* _Extracted information_:
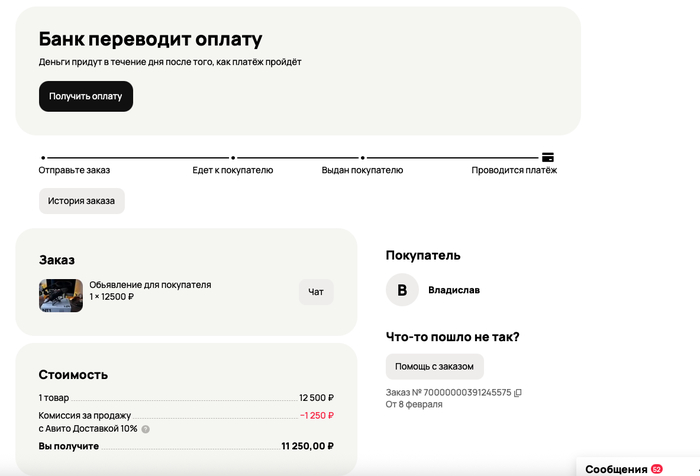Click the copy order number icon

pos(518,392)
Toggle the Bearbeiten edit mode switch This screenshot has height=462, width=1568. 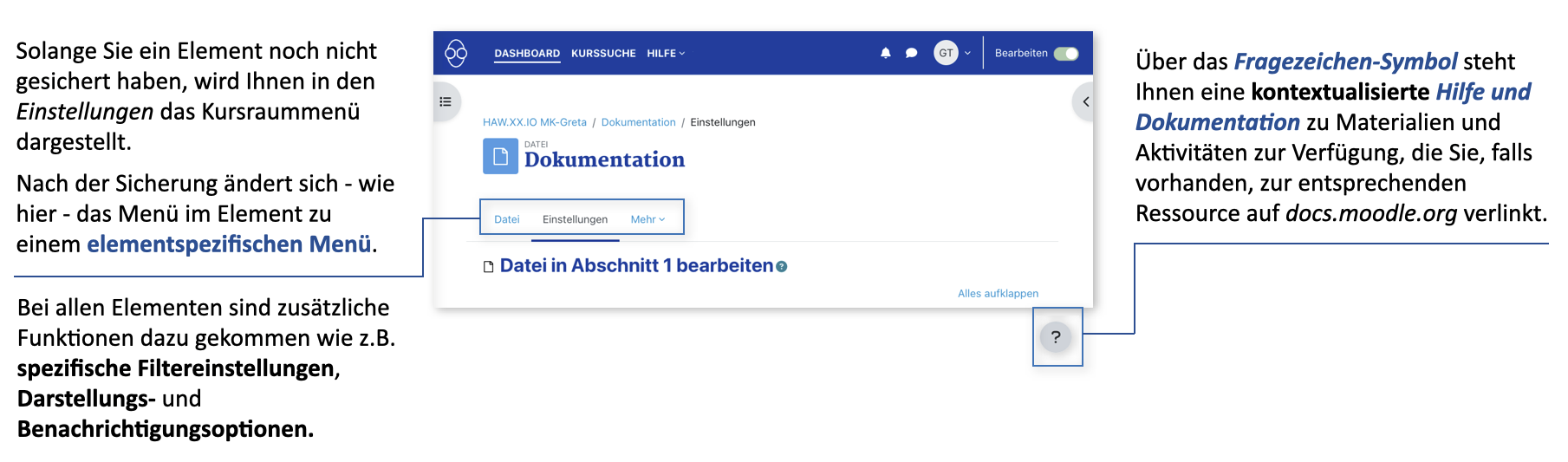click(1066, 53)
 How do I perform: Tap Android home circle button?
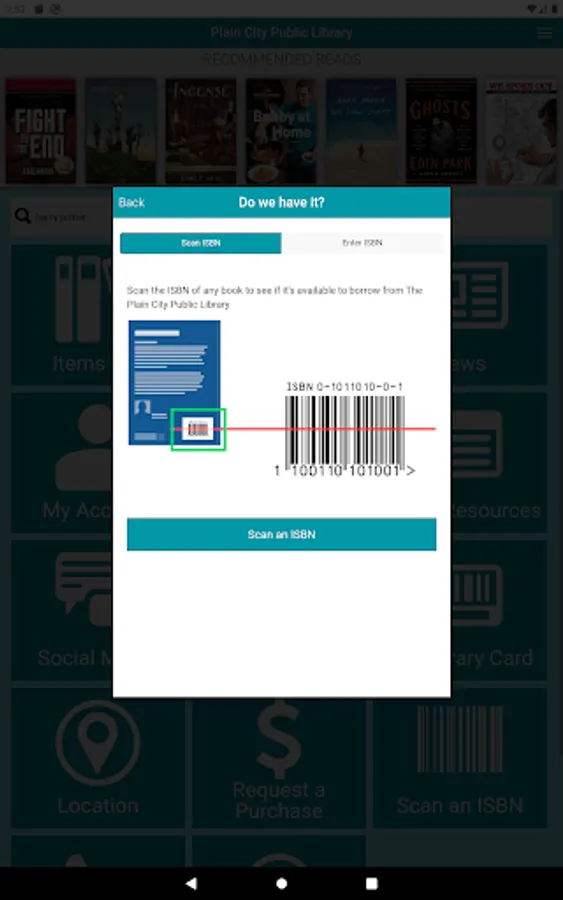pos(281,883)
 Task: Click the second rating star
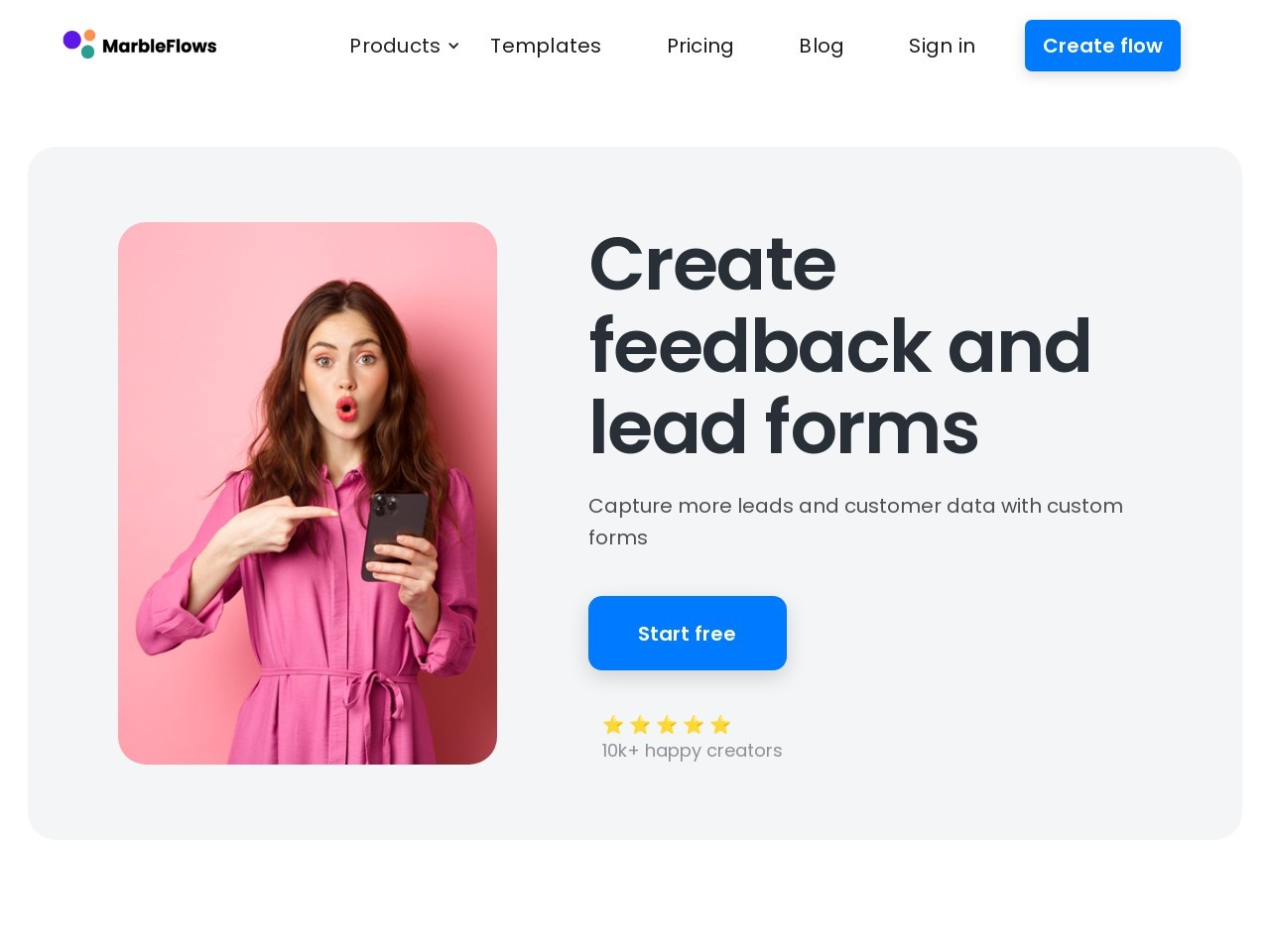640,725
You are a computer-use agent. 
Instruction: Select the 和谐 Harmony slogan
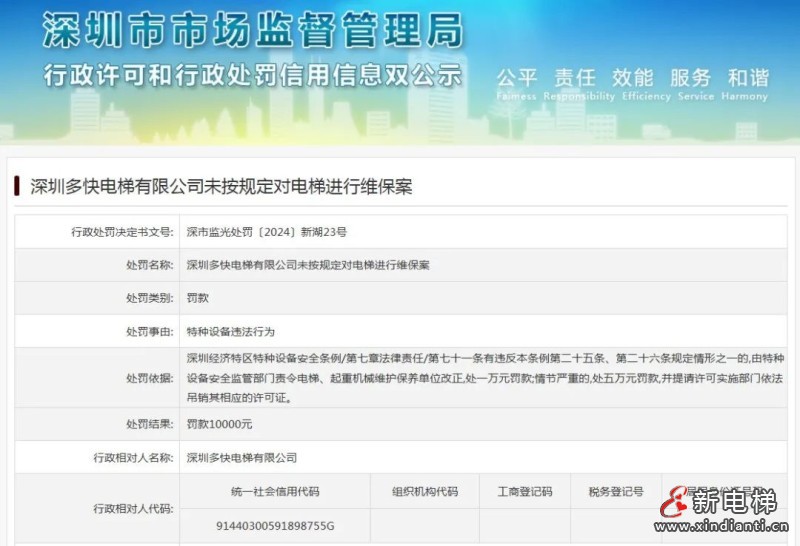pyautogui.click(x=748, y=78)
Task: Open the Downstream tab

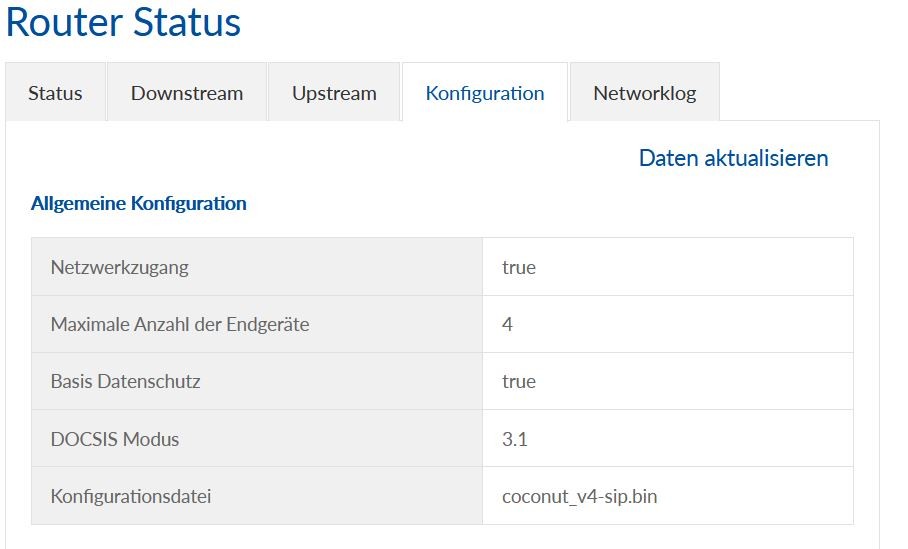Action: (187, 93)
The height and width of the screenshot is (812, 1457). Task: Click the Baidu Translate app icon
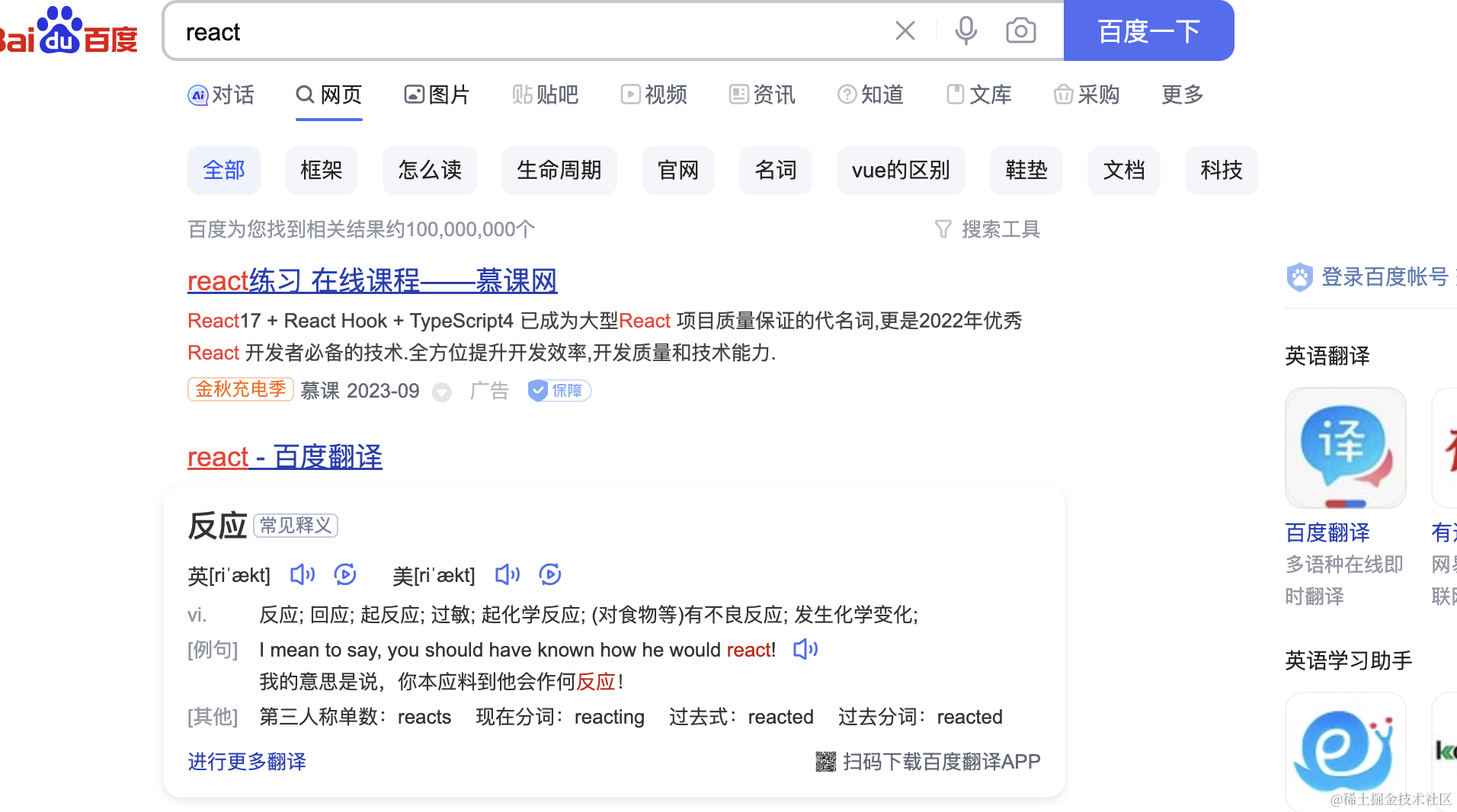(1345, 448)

* _Exercise directions_: With pictures excluded, copy exactly the lines from the line containing "The height and" through the last line of the listing above, both ends included.

* _Reply to the exercise_:
The height and width of the screenshot is (812, 1457). Task: Click the Baidu Translate app icon
(1345, 448)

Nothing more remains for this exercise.